PROBLEM DESCRIPTION: Please output each entry exactly as it appears.

** Opening DATA EXCERPTS block **

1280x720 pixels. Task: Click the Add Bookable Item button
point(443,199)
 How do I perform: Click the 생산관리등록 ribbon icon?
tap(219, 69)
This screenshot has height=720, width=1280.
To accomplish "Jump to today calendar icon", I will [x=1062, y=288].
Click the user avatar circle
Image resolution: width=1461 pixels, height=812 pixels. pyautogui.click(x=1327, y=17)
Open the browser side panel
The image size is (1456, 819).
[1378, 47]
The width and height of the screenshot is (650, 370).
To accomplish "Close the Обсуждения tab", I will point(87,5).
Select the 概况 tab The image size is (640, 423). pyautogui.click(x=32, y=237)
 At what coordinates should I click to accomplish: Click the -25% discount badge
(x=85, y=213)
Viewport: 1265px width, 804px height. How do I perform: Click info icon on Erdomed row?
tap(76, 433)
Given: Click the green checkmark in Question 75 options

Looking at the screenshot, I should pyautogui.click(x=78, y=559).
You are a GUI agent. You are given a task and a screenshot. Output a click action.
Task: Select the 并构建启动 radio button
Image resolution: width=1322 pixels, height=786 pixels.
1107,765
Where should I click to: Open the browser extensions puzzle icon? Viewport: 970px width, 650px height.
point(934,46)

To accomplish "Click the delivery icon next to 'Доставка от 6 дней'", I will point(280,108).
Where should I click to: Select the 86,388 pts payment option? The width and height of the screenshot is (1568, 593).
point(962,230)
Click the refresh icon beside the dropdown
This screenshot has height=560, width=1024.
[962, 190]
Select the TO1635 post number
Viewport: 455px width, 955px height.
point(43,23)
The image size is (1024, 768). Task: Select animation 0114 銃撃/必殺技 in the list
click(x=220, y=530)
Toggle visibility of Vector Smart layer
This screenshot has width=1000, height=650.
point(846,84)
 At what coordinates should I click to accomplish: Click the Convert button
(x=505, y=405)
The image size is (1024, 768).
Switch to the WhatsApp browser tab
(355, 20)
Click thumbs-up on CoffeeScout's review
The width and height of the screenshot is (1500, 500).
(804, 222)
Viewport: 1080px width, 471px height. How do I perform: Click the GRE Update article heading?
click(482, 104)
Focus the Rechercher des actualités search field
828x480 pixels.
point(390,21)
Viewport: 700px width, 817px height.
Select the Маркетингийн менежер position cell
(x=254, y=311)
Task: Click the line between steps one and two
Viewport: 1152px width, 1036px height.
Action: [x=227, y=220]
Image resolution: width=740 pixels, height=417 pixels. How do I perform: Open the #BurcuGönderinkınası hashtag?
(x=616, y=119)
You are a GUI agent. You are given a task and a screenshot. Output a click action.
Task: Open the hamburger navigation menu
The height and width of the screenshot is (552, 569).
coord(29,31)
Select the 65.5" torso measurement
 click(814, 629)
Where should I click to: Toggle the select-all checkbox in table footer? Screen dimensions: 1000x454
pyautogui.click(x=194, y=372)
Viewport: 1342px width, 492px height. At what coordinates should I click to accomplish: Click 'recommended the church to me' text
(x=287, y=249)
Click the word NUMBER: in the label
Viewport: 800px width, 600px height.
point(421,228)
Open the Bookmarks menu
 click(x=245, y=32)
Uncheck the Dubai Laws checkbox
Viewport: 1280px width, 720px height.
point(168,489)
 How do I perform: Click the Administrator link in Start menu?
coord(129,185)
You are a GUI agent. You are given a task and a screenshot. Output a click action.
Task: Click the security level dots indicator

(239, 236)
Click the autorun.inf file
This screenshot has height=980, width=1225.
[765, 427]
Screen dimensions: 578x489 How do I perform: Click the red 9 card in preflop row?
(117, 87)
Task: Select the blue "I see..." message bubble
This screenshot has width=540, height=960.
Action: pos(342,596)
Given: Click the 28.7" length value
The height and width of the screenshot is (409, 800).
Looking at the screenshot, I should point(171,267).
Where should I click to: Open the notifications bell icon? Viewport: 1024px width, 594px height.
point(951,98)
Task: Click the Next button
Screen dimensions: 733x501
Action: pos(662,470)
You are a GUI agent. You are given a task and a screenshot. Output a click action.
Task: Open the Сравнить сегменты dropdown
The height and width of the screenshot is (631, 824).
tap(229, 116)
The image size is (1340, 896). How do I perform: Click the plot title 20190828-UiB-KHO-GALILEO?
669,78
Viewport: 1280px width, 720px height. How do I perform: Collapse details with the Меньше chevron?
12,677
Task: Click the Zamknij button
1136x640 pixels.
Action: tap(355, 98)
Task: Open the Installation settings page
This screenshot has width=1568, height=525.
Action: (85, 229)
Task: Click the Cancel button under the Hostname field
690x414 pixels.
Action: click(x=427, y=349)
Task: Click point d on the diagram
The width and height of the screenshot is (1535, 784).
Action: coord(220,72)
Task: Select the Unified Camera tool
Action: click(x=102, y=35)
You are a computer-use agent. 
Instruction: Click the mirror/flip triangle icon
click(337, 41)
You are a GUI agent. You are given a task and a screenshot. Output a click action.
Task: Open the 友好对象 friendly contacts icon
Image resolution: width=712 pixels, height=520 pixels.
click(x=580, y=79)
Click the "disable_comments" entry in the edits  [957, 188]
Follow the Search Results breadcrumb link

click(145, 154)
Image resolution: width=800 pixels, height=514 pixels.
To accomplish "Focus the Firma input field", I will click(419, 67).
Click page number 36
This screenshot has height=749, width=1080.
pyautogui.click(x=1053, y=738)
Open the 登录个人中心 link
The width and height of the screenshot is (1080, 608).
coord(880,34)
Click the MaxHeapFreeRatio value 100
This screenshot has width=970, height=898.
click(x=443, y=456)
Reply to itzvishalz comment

** Closing DATA EXCERPTS block **

WRITTEN RESPONSE:
1280x720 pixels. Task: Click the Add Bookable Item button
point(443,199)
 How do I perform: Click the 생산관리등록 ribbon icon?
tap(219, 69)
This screenshot has height=720, width=1280.
To accomplish "Jump to today calendar icon", I will [x=1062, y=288].
Click the user avatar circle
Image resolution: width=1461 pixels, height=812 pixels. pyautogui.click(x=1327, y=17)
Open the browser side panel
The image size is (1456, 819).
[1378, 47]
The width and height of the screenshot is (650, 370).
To accomplish "Close the Обсуждения tab", I will point(87,5).
Select the 概况 tab The image size is (640, 423). pyautogui.click(x=32, y=237)
 At what coordinates should I click to accomplish: Click the -25% discount badge
(x=85, y=213)
Viewport: 1265px width, 804px height. How do I perform: Click info icon on Erdomed row?
tap(76, 433)
Given: Click the green checkmark in Question 75 options

Looking at the screenshot, I should pyautogui.click(x=78, y=559).
You are a GUI agent. You are given a task and a screenshot. Output a click action.
Task: Select the 并构建启动 radio button
Image resolution: width=1322 pixels, height=786 pixels.
1107,765
Where should I click to: Open the browser extensions puzzle icon? Viewport: 970px width, 650px height.
point(934,46)

To accomplish "Click the delivery icon next to 'Доставка от 6 дней'", I will point(280,108).
Where should I click to: Select the 86,388 pts payment option? The width and height of the screenshot is (1568, 593).
point(962,230)
Click the refresh icon beside the dropdown
This screenshot has height=560, width=1024.
[962, 190]
Select the TO1635 post number
Viewport: 455px width, 955px height.
point(43,23)
The image size is (1024, 768). Task: Select animation 0114 銃撃/必殺技 in the list
click(x=220, y=530)
Toggle visibility of Vector Smart layer
This screenshot has width=1000, height=650.
point(846,84)
 At what coordinates should I click to accomplish: Click the Convert button
(x=505, y=405)
The image size is (1024, 768).
Switch to the WhatsApp browser tab
(355, 20)
Click thumbs-up on CoffeeScout's review
The width and height of the screenshot is (1500, 500).
(804, 222)
Viewport: 1080px width, 471px height. How do I perform: Click the GRE Update article heading?
click(482, 104)
Focus the Rechercher des actualités search field
828x480 pixels.
point(390,21)
Viewport: 700px width, 817px height.
Select the Маркетингийн менежер position cell
(x=254, y=311)
Task: Click the line between steps one and two
Viewport: 1152px width, 1036px height.
Action: [x=227, y=220]
Image resolution: width=740 pixels, height=417 pixels. How do I perform: Open the #BurcuGönderinkınası hashtag?
(x=616, y=119)
You are a GUI agent. You are given a task and a screenshot. Output a click action.
Task: Open the hamburger navigation menu
The height and width of the screenshot is (552, 569).
coord(29,31)
Select the 65.5" torso measurement
 click(814, 629)
Where should I click to: Toggle the select-all checkbox in table footer? Screen dimensions: 1000x454
pyautogui.click(x=194, y=372)
Viewport: 1342px width, 492px height. At what coordinates should I click to accomplish: Click 'recommended the church to me' text
(x=287, y=249)
Click the word NUMBER: in the label
Viewport: 800px width, 600px height.
point(421,228)
Open the Bookmarks menu
 click(x=245, y=32)
Uncheck the Dubai Laws checkbox
Viewport: 1280px width, 720px height.
point(168,489)
 How do I perform: Click the Administrator link in Start menu?
coord(129,185)
You are a GUI agent. You are given a task and a screenshot. Output a click action.
Task: Click the security level dots indicator

(239, 236)
Click the autorun.inf file
This screenshot has height=980, width=1225.
[765, 427]
Screen dimensions: 578x489 How do I perform: Click the red 9 card in preflop row?
(117, 87)
Task: Select the blue "I see..." message bubble
This screenshot has width=540, height=960.
Action: pos(342,596)
Given: Click the 28.7" length value
The height and width of the screenshot is (409, 800).
Looking at the screenshot, I should point(171,267).
Where should I click to: Open the notifications bell icon? Viewport: 1024px width, 594px height.
point(951,98)
Task: Click the Next button
Screen dimensions: 733x501
Action: pos(662,470)
You are a GUI agent. You are given a task and a screenshot. Output a click action.
Task: Open the Сравнить сегменты dropdown
The height and width of the screenshot is (631, 824).
tap(229, 116)
The image size is (1340, 896). How do I perform: Click the plot title 20190828-UiB-KHO-GALILEO?
669,78
Viewport: 1280px width, 720px height. How do I perform: Collapse details with the Меньше chevron?
12,677
Task: Click the Zamknij button
1136x640 pixels.
Action: tap(355, 98)
Task: Open the Installation settings page
This screenshot has width=1568, height=525.
Action: (85, 229)
Task: Click the Cancel button under the Hostname field
690x414 pixels.
Action: click(x=427, y=349)
Task: Click point d on the diagram
The width and height of the screenshot is (1535, 784).
Action: coord(220,72)
Task: Select the Unified Camera tool
Action: click(x=102, y=35)
You are a computer-use agent. 
Instruction: Click the mirror/flip triangle icon
click(337, 41)
You are a GUI agent. You are given a task and a screenshot. Output a click action.
Task: Open the 友好对象 friendly contacts icon
Image resolution: width=712 pixels, height=520 pixels.
click(x=580, y=79)
Click the "disable_comments" entry in the edits  [957, 188]
Follow the Search Results breadcrumb link

click(145, 154)
Image resolution: width=800 pixels, height=514 pixels.
To accomplish "Focus the Firma input field", I will click(419, 67).
Click page number 36
This screenshot has height=749, width=1080.
pyautogui.click(x=1053, y=738)
Open the 登录个人中心 link
The width and height of the screenshot is (1080, 608).
coord(880,34)
Click the MaxHeapFreeRatio value 100
This screenshot has width=970, height=898.
click(x=443, y=456)
Reply to itzvishalz comment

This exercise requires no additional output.